◆ SOURCE PASSAGE ◆

+++

Log levels for checkpoint/bgwriter monitoring - Mailing list pgsql-hackers

From Greg Smith
Subject Log levels for checkpoint/bgwriter monitoring
Date
Msg-id Pine.GSO.4.64.0702192155530.20153@westnet.com
Whole thread Raw
In response to Re: Multiple Storage per Tablespace, or Volumes  (Andrew Sullivan <ajs@crankycanuck.ca>)
Responses Re: Log levels for checkpoint/bgwriter monitoring  (Robert Treat <xzilla@users.sourceforge.net>)
Re: Log levels for checkpoint/bgwriter monitoring  ("Jim C. Nasby" <jim@nasby.net>)
Re: Log levels for checkpoint/bgwriter monitoring  (Bruce Momjian <bruce@momjian.us>)
List pgsql-hackers
I have a WIP patch that adds the main detail I have found I need to 
properly tune checkpoint and background writer activity.  I think it's 
almost ready to submit (you can see the current patch against 8.2 at 
http://www.westnet.com/~gsmith/content/postgresql/patch-checkpoint.txt ) 
after making it a bit more human-readable.  But I've realized that along 
with that, I need some guidance in regards to what log level is 
appropriate for this information.

An example works better than explaining what the patch does:

2007-02-19 21:53:24.602 EST - DEBUG:  checkpoint required (wrote 
checkpoint_segments)
2007-02-19 21:53:24.685 EST - DEBUG:  checkpoint starting
2007-02-19 21:53:24.705 EST - DEBUG:  checkpoint flushing buffer pool
2007-02-19 21:53:24.985 EST - DEBUG:  checkpoint database fsync starting
2007-02-19 21:53:42.725 EST - DEBUG:  checkpoint database fsync complete
2007-02-19 21:53:42.726 EST - DEBUG:  checkpoint buffer flush dirty=8034 
write=279956 us sync=17739974 us

Remember that "Load distributed checkpoint" discussion back in December? 
You can see exactly how bad the problem is on your system with this log 
style (this is from a pgbench run where it's postively awful--it really 
does take over 17 seconds for the fsync to execute, and there are clients 
that are hung the whole time waiting for it).

I also instrumented the background writer.  You get messages like this:

2007-02-19 21:58:54.328 EST - DEBUG:  BGWriter Scan All - Written = 5/5 
Unscanned = 23/54

This shows that we wrote (5) the maximum pages we were allowed to write 
(5) while failing to scan almost half (23) of the buffers we meant to look 
at (54).  By taking a look at this output while the system is under load, 
I found I was able to do bgwriter optimization that used to take me days 
of frustrating testing in hours.  I've been waiting for a good guide to 
bgwriter tuning since 8.1 came out.  Once you have this, combined with 
knowing how many buffers were dirty at checkpoint time because the 
bgwriter didn't get to them in time (the number you want to minimize), the 
tuning guide practically writes itself.

+++

◆ EXTRACTED INFORMATION ◆
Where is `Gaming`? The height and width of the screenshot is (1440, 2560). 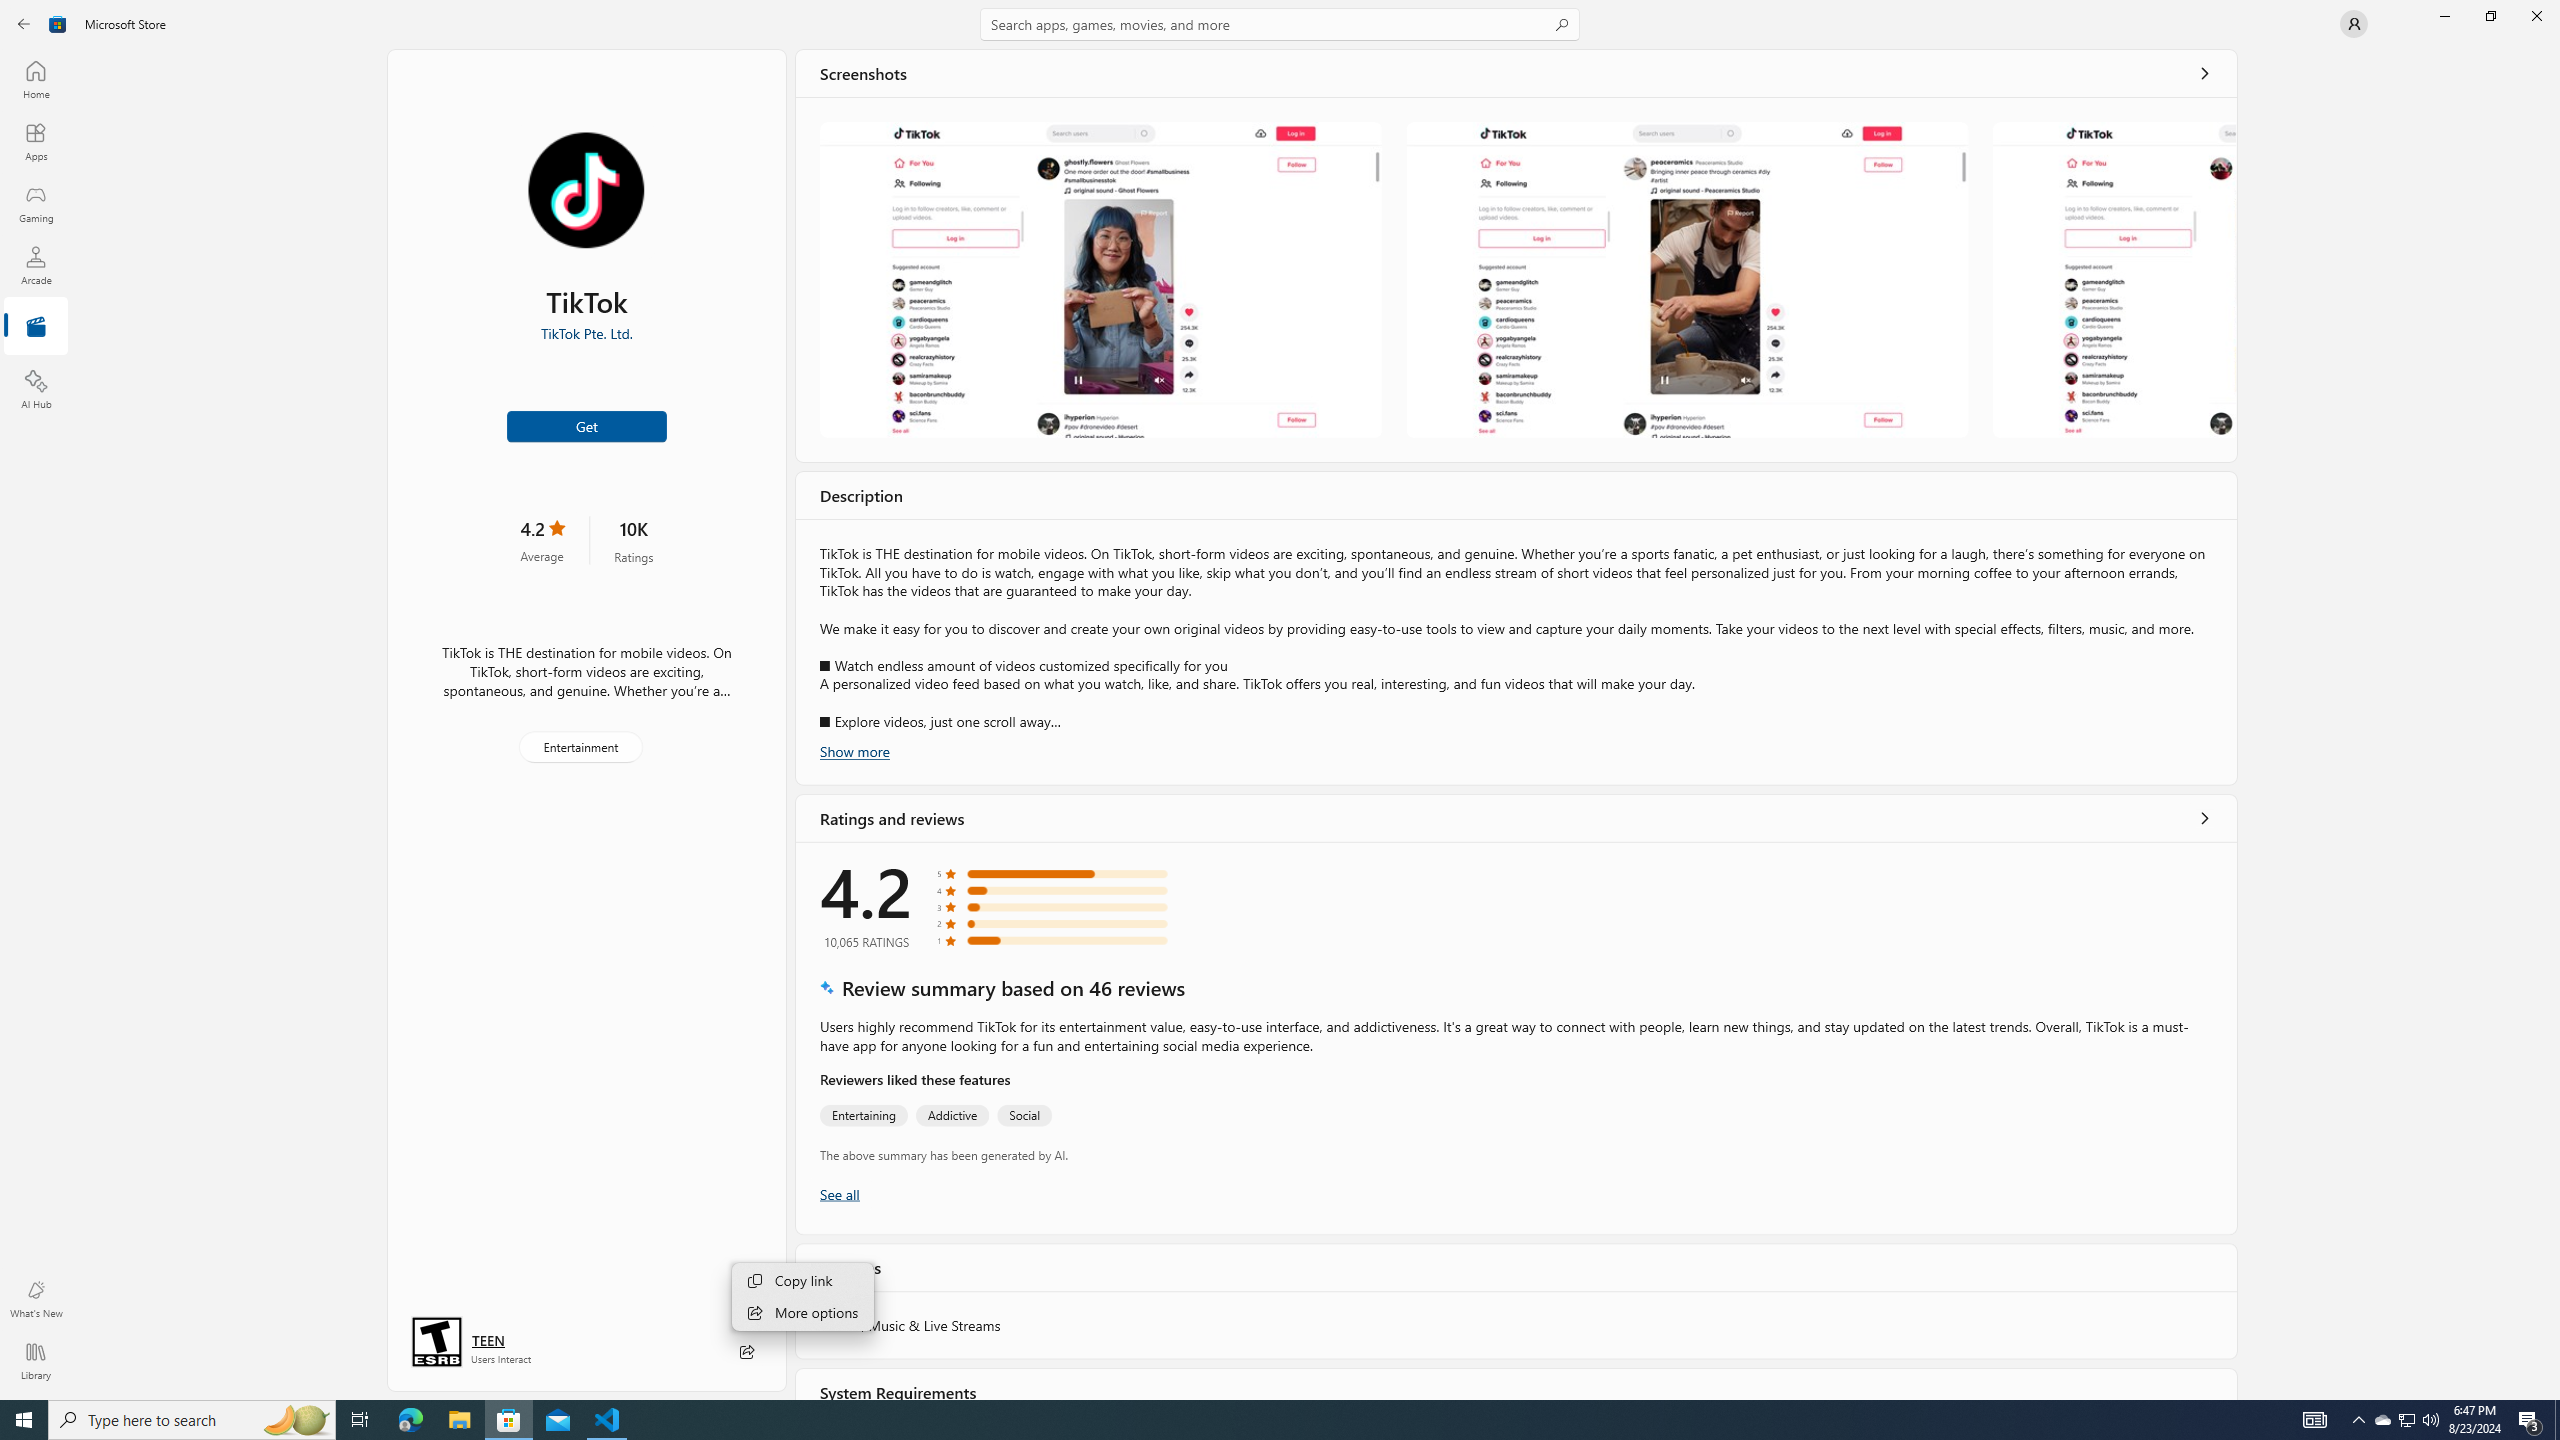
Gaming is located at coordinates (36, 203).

+++

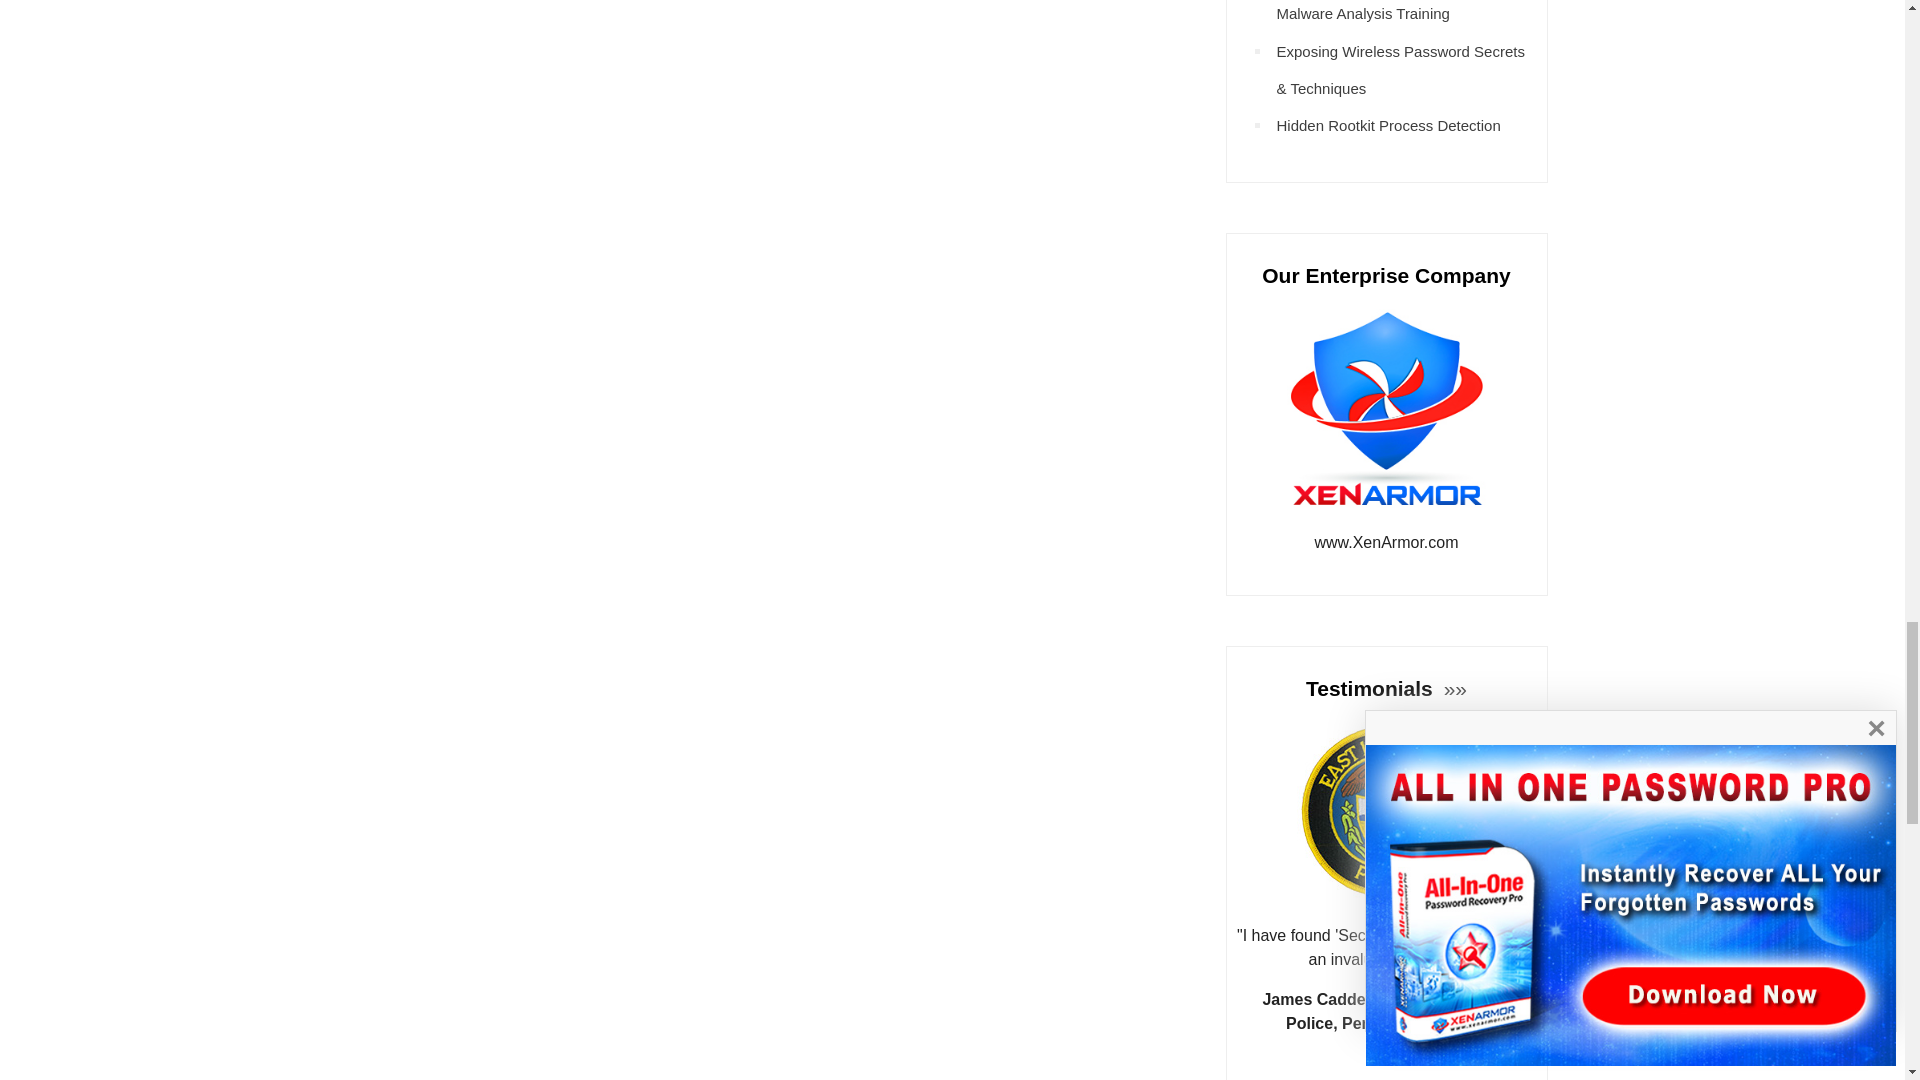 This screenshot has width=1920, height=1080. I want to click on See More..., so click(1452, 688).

+++

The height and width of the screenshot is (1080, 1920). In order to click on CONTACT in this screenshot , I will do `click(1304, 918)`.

+++

Go on with the mailing list post about log levels for checkpoint and background writer monitoring, starting after its last sentence. The entries have no connection to the mailing list post on checkpoint and background writer logging.

◆ IN RESPONSE ◆
So my question is...what log level should all this go at?  Right now, I 
have the background writer stuff adjusting its level dynamically based on 
what happened; it logs at DEBUG2 if it hits the write limit (which should 
be a rare event once you're tuned properly), DEBUG3 for writes that 
scanned everything they were supposed to, and DEBUG4 if it scanned but 
didn't find anything to write.  The source of checkpoint information logs 
at DEBUG1, the fsync/write info at DEBUG2.

I'd like to move some of these up.  On my system, I even have many of the 
checkpoint messages logged at INFO (the source of the checkpoint and the 
total write time line).  It's a bit chatty, but when you get some weird 
system pause issue it makes it easy to figure out if checkpoints were to 
blame.  Given how useful I feel some of these messages are to system 
tuning, and to explaining what currently appears as inexplicable pauses, I 
don't want them to be buried at DEBUG levels where people are unlikely to 
ever see them (I think some people may be concerned about turning on 
things labeled DEBUG at all).  I am aware that I am too deep into this to 
have an unbiased opinion at this point though, which is why I ask for 
feedback on how to proceed here.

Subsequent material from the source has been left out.